5 Replies Latest reply on Aug 30, 2012 4:43 AM by Galder Zamarreño

    Timeout sending message when using DIST_SYNC mode

    Hans Peter Newbie

      Hi there,

      I'm currently working on a small Infinispan example using distribution clustering mode on two local nodes. The example code realizes some kind of AtomicLong (first get() and then replace() if not changed), where I'm trying to get 20000 unique numbers. When I set numOwners = 1, everything is working fine. But when I set it to numOwners=2, I immediately get a "org.jgroups.TimeoutException: timeout sending message" when the second node joins the cluster.

       

      My config.xml is:

       

      <infinispan
            xmlns:xsi="http://www.w3.org/2001/XMLSchema-instance"
            xsi:schemaLocation="urn:infinispan:config:5.1 http://www.infinispan.org/schemas/infinispan-config-5.1.xsd"
            xmlns="urn:infinispan:config:5.1">
         
         <global>
            <transport clusterName="demoCluster1">
               <properties>
                  <property name="configurationFile" value="jgroups-tcp.xml" />
               </properties>
            </transport>
         </global>
           
         <default>
              <clustering mode="distribution">
                  <sync replTimeout="25000" />
                  <l1 enabled="false" lifespan="180000" onRehash="false" />
                  <hash numOwners="2" />
              </clustering>
      
              <locking writeSkewCheck="false" useLockStriping="false"
                  lockAcquisitionTimeout="60000" concurrencyLevel="1000" />
          </default>
      </infinispan>
      

       

      My example code:

       

       

      DefaultCacheManager cm;
      try {
              cm = new DefaultCacheManager("myconfig.xml");
                  
      } catch (IOException e1) {
          e1.printStackTrace();
          return;
      }
              
      Cache<String, Long> idCache = cm.getCache("currentID");
              
      idCache.put("currentID", 0L);
      System.out.println("Initialized counter");
              
      long current = 0L;
      boolean success = false;
      
      for (int i = 0; i < 20000; i++) {        while (true) {
                      current = idCache.get("currentID");
                      success = idCache.replace("currentID", current, current + 1);
                      
                      if (success) {
                          break;
                      }
              }
      }
      

       

      Any ideas?

        • 2. Re: Timeout sending message when using DIST_SYNC mode
          Hans Peter Newbie

          12/08/23 13:00:31 ERROR interceptors.InvocationContextInterceptor: ISPN000136: Execution error

          org.infinispan.CacheException: org.jgroups.TimeoutException: timeout sending message to JENA-40974

              at org.infinispan.util.Util.rewrapAsCacheException(Util.java:526)
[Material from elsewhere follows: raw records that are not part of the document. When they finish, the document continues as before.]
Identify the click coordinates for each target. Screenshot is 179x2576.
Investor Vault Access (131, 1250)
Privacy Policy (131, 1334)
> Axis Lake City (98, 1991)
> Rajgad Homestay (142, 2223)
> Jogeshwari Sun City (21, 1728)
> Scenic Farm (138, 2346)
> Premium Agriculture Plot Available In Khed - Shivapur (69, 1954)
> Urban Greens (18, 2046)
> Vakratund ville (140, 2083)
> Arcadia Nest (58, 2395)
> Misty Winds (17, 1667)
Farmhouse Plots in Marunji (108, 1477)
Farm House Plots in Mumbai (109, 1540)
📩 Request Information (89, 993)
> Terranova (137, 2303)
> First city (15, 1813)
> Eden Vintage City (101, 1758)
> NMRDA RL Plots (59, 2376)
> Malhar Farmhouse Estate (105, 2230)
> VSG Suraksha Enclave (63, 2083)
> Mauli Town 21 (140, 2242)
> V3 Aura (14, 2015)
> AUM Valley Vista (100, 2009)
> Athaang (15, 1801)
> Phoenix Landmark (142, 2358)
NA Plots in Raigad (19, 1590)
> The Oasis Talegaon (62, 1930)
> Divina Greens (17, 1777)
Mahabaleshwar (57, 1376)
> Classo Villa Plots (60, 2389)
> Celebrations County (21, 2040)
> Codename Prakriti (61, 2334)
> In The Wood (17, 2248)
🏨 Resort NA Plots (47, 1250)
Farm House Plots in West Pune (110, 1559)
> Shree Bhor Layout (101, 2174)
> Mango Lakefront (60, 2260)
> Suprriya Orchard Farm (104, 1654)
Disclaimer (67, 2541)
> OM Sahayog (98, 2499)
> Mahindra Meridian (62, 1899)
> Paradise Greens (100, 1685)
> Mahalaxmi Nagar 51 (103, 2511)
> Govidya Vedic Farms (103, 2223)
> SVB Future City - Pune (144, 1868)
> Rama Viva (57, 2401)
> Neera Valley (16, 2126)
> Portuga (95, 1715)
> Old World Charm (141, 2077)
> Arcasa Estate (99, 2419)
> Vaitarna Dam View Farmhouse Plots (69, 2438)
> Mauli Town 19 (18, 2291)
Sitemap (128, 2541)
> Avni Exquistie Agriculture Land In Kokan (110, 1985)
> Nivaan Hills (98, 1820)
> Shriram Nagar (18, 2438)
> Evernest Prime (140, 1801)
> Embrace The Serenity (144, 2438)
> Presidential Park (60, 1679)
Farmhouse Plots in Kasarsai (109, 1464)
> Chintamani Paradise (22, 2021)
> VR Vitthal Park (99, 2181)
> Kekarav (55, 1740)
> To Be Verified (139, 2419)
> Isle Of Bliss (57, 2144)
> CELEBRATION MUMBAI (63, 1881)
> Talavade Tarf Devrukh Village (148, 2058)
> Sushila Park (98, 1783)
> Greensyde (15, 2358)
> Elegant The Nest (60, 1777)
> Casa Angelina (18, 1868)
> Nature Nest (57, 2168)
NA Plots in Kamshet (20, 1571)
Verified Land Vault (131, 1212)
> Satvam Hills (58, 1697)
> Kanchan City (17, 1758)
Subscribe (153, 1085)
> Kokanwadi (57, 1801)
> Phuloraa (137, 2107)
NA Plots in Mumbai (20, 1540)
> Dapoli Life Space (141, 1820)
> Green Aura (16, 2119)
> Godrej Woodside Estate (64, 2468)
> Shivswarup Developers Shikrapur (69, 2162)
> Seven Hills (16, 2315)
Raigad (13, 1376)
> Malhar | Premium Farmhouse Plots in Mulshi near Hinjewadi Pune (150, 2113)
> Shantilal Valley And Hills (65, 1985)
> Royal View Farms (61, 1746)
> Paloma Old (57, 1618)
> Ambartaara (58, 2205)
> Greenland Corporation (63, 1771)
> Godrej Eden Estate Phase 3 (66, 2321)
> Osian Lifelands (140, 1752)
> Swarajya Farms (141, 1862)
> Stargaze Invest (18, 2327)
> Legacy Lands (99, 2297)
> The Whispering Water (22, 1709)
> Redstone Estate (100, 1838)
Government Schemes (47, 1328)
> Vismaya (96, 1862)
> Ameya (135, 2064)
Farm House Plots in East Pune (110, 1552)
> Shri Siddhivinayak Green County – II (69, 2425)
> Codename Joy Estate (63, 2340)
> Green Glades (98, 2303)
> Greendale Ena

              at org.infinispan.remoting.transport.jgroups.CommandAwareRpcDispatcher.invokeRemoteCommand(CommandAwareRpcDispatcher.java:172)

              at org.infinispan.remoting.transport.jgroups.JGroupsTransport.invokeRemotely(JGroupsTransport.java:489)

              at org.infinispan.remoting.rpc.RpcManagerImpl.invokeRemotely(RpcManagerImpl.java:161)

              at org.infinispan.remoting.rpc.RpcManagerImpl.invokeRemotely(RpcManagerImpl.java:183)

              at org.infinispan.remoting.rpc.RpcManagerImpl.invokeRemotely(RpcManagerImpl.java:240)

              at org.infinispan.remoting.rpc.RpcManagerImpl.invokeRemotely(RpcManagerImpl.java:227)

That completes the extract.